» **DESCRIPTION OF THE TASK**
Pull every line holding the word "beside" from the data below and copy it.

Stored data
==============================

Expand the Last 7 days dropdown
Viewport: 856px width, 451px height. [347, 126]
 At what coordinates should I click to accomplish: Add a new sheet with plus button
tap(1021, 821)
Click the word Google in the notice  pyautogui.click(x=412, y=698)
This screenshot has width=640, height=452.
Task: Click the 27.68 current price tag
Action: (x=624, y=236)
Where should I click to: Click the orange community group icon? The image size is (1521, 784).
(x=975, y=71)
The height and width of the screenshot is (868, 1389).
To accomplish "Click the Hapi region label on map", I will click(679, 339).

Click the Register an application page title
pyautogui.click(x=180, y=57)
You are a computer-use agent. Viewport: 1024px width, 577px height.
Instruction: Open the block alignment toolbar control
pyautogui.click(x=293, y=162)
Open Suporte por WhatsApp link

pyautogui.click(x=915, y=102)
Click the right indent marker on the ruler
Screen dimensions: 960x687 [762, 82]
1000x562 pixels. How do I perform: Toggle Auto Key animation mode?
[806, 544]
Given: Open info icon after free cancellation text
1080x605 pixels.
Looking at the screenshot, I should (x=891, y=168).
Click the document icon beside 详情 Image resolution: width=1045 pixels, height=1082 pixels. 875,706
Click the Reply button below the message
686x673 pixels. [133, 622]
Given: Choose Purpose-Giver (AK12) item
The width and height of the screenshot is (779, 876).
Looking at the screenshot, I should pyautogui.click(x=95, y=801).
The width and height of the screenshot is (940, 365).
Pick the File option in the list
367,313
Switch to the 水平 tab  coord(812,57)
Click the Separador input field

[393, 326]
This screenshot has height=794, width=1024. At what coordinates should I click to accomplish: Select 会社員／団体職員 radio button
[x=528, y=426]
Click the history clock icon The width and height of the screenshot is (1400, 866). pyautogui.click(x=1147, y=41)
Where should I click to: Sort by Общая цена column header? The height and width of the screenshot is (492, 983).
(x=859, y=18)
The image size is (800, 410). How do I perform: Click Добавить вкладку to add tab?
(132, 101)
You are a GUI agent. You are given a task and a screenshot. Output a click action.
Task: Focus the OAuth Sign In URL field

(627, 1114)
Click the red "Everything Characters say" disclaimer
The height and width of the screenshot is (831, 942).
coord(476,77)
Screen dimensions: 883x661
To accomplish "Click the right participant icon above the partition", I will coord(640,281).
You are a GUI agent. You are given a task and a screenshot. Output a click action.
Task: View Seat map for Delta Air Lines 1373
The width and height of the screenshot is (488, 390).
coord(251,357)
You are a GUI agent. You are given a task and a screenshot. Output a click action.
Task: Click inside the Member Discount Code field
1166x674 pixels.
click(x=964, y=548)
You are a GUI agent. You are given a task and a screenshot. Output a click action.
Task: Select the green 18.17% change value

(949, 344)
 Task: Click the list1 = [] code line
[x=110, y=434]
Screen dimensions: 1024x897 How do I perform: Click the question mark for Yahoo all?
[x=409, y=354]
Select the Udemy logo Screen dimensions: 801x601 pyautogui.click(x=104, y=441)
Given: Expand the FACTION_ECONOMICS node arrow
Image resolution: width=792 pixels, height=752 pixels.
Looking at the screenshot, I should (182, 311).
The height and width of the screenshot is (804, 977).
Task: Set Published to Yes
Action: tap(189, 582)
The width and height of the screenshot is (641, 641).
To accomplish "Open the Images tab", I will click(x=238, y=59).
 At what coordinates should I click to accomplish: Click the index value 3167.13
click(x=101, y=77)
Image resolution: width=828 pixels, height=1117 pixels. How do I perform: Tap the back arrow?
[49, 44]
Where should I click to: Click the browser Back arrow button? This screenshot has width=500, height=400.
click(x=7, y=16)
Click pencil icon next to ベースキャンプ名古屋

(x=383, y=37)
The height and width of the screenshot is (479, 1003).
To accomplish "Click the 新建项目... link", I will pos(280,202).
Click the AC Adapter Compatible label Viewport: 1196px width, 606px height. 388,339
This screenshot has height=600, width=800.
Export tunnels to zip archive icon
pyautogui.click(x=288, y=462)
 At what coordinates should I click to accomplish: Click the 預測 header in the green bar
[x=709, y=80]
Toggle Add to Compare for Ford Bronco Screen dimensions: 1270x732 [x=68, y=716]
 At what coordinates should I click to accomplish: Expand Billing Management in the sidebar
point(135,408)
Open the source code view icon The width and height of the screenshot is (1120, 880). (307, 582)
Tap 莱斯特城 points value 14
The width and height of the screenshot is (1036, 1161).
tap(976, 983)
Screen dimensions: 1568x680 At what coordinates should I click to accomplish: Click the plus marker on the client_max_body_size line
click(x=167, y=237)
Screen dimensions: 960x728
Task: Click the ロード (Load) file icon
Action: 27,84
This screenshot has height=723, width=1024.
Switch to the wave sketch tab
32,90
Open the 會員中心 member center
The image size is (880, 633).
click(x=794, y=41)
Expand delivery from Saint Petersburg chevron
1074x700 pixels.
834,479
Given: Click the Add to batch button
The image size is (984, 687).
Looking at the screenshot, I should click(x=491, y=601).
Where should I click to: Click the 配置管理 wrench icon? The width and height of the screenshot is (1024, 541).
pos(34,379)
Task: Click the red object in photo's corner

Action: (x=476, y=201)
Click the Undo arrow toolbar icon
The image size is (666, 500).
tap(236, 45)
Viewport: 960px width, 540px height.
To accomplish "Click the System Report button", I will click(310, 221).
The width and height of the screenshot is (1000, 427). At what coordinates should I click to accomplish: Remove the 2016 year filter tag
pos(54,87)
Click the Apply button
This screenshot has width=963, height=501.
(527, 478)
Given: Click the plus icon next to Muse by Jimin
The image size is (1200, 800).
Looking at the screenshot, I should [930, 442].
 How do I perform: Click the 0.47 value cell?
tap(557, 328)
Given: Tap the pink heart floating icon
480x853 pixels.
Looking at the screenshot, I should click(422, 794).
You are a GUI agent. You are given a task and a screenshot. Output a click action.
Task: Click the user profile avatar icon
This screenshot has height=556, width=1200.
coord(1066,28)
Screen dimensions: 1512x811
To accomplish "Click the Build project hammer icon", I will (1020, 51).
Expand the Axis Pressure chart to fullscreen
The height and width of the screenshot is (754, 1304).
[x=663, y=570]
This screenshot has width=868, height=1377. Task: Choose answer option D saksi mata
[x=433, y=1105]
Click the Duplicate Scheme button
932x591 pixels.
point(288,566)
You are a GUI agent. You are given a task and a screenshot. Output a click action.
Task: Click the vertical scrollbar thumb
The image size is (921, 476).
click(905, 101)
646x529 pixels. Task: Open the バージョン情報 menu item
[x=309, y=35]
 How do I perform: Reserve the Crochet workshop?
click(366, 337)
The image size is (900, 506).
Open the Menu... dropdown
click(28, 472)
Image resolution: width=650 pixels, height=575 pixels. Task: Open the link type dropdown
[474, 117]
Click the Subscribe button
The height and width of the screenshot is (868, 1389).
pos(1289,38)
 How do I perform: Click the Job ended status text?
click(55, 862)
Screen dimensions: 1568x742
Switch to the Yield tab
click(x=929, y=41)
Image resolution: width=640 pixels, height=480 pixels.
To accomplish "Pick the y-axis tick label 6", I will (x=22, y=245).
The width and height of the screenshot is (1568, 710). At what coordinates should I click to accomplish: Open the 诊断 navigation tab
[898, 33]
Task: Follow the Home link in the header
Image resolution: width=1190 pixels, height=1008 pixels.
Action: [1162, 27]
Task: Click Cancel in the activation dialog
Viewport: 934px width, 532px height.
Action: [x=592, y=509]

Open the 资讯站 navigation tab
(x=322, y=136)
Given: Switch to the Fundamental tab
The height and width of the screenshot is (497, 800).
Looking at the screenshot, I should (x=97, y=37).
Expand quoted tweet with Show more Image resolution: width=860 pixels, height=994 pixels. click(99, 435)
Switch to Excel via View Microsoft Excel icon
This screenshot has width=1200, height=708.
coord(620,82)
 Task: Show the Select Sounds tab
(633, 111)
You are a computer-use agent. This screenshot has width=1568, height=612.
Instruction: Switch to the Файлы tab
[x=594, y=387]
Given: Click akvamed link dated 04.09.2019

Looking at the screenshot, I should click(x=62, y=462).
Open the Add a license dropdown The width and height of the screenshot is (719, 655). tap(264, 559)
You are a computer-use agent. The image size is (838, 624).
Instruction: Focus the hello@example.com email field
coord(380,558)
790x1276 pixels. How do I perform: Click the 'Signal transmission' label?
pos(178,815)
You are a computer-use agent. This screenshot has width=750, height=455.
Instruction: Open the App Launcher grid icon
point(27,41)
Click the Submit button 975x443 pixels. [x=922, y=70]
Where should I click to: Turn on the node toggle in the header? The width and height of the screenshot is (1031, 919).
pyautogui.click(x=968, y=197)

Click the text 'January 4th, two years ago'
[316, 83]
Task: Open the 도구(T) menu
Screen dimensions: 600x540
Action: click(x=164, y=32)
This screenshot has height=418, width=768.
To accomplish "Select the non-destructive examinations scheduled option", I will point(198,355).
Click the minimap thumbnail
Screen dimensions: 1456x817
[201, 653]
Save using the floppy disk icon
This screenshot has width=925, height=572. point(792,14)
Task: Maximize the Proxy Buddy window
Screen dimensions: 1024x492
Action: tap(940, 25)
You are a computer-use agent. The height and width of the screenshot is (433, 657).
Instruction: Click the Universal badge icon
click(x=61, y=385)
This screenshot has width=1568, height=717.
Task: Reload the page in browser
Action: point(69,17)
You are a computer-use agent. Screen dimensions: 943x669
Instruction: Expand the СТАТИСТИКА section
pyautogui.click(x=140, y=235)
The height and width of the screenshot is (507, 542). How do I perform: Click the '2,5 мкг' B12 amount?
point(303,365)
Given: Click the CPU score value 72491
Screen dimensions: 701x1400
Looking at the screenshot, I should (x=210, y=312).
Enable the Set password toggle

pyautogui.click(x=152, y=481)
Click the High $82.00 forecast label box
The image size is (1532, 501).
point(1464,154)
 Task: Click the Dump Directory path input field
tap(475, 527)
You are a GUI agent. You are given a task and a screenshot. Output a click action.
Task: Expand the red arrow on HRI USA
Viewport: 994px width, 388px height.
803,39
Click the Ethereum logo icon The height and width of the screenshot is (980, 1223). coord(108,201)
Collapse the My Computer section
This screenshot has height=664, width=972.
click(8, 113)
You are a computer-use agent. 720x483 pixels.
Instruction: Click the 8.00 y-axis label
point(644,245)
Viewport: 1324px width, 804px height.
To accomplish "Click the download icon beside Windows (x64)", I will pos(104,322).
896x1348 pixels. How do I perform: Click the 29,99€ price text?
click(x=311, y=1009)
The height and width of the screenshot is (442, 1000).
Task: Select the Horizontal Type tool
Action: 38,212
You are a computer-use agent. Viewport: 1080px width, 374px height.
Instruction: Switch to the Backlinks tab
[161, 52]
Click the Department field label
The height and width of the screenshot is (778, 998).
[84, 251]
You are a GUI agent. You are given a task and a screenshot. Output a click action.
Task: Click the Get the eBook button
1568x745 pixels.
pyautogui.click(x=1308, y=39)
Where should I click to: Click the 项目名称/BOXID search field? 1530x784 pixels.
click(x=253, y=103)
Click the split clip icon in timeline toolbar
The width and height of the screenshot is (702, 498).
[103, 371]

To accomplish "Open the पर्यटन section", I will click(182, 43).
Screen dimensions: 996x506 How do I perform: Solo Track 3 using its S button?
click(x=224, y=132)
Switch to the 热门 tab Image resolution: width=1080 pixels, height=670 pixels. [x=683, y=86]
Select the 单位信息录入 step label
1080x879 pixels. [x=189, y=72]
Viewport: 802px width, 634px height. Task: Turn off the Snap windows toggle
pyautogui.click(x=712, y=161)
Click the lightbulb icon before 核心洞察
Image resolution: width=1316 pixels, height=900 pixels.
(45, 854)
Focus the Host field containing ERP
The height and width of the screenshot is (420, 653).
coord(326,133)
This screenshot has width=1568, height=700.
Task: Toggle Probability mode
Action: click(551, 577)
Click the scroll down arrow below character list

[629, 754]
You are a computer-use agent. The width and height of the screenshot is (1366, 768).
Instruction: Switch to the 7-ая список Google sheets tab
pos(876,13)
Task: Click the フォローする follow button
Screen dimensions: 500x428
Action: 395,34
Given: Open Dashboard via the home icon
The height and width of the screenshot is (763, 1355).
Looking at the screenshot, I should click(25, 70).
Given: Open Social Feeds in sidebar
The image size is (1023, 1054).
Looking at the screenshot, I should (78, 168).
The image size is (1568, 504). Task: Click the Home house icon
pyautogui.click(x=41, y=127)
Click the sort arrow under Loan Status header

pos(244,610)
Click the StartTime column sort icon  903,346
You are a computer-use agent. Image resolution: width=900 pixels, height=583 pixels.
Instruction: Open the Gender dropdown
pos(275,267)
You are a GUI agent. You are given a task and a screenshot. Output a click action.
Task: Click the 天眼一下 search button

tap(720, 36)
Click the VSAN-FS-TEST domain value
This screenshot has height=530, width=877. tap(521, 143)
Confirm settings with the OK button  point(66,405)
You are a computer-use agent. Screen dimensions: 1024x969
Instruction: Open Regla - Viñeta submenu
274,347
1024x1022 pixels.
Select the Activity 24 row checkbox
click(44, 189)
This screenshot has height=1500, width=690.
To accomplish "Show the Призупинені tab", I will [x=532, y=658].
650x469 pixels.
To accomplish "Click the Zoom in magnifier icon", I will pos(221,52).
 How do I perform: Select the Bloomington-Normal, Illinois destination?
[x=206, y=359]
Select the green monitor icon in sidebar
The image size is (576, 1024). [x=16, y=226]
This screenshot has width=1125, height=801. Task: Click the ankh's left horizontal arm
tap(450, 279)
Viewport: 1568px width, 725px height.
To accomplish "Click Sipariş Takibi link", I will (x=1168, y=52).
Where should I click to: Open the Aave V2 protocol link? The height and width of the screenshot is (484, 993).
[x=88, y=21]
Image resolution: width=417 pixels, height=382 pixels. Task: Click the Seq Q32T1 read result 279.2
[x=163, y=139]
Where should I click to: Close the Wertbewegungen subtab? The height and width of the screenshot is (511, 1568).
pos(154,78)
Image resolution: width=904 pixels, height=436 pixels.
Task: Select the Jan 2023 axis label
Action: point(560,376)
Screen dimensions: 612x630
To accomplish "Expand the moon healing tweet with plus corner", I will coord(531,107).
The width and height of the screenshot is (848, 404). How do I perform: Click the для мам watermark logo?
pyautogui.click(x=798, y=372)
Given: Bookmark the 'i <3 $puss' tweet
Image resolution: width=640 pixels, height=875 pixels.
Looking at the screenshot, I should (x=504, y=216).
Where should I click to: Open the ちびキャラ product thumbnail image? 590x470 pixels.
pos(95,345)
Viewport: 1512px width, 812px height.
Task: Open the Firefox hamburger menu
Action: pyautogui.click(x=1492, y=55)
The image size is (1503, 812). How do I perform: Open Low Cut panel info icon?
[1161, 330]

==============================

» **TASK RESPONSE**
Click the document icon beside 详情 Image resolution: width=1045 pixels, height=1082 pixels. 875,706
To accomplish "Click the download icon beside Windows (x64)", I will pos(104,322).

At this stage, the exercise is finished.